Dr. John Craven mentions that he did not work on the Mark 37 torpedo's propulsion system and only became aware of the possibility of a battery explosion twenty years after the loss of Scorpion. In his book The Silent War, he recounts running a simulation with former Scorpion Executive officer Lieutenant Commander Robert Fountain, Jr. commanding the simulator. Fountain was told he was headed home at 18 knots (33 km/h) at a depth of his choice, then there was an alarm of "hot running torpedo". Fountain responded with "right full rudder", a quick turn that would activate a safety device and keep the torpedo from arming.

Then an explosion in the torpedo room was introduced into the simulation. Fountain ordered emergency procedures to surface the boat, stated Dr. Craven, "but instead she continued to plummet, reaching collapse depth and imploding in ninety seconds—one second shy of the acoustic record of the actual event."

Craven, who was the Chief Scientist of the Navy's Special Projects Office, which had management responsibility for the design, development, construction, operational test and evaluation and maintenance of the UGM-27 Polaris Fleet Missile System–at the time of Scorpion's sinking the most technically advanced military system ever deployed–had long believed Scorpion was struck by her own torpedo, but revised his views during the mid-1990s when engineers testing Mark 46 batteries at Keyport, Washington, said the batteries leaked electrolyte and sometimes burned while outside of their casings during lifetime shock, heat and cold testing. Although the battery manufacturer was accused of building bad batteries, it was later able to successfully prove its batteries were no more prone to failure than those made by other manufacturers. In fact, the batteries suspected of being unreliable were manufactured too late to have been installed in Scorpion's torpedoes.

Malfunction of trash disposal unit
During the 1968 inquiry, Vice Admiral Arnold F. Shade testified that he believed that a malfunction of the trash disposal unit (TDU) was the trigger for the disaster. Shade theorized that the sub was flooded when the TDU was operated at periscope depth and that other subsequent failures of material or personnel while dealing with the TDU-induced flooding led to the sub's demise.

US Navy conclusions
The results of the U.S. Navy's various investigations into the loss of Scorpion are inconclusive. While the Court of Inquiry never endorsed Dr. Craven's torpedo theory regarding the loss of Scorpion, its Findings of Facts released in 1993 carried Craven's torpedo theory at the head of a list of possible causes of Scorpion's loss.

* _Your objective_: Decide whether each statement agrees with the text on Scorpion's loss: (a) in the simulation, the boat imploded within ninety seconds; (b) the batteries suspected of being unreliable were installed in Scorpion's torpedoes; (c) the Court of Inquiry endorsed Craven's torpedo theory. Answer yes or no for each, and quote the deciding words. The data comes from a different source than the text on Scorpion's loss.

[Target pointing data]

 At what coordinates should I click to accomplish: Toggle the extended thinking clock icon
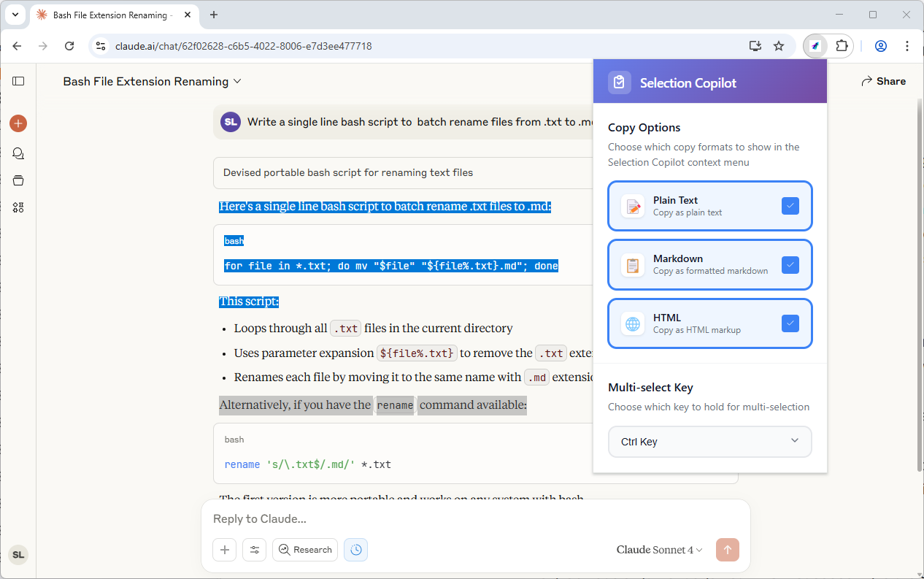356,550
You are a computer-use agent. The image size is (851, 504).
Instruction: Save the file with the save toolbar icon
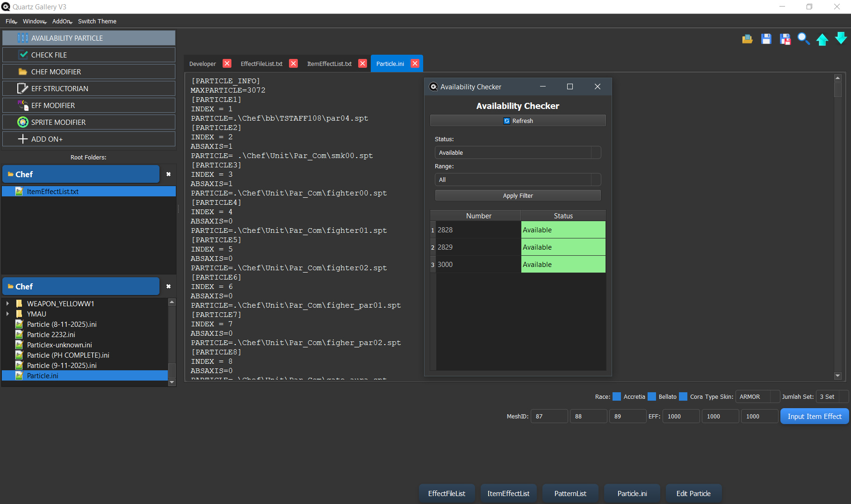[766, 39]
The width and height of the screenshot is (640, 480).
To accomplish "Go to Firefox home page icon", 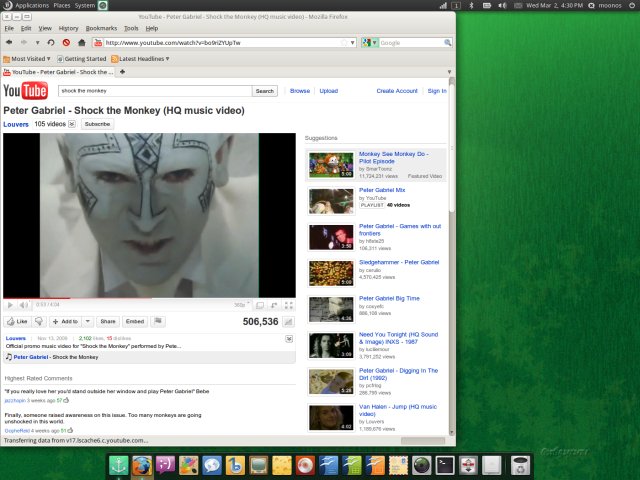I will tap(81, 43).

* _Full response_:
(a) Yes: "reaching collapse depth and imploding in ninety seconds"
(b) No: "the batteries suspected of being unreliable were manufactured too late to have been installed in Scorpion's torpedoes"
(c) No: "the Court of Inquiry never endorsed Dr. Craven's torpedo theory"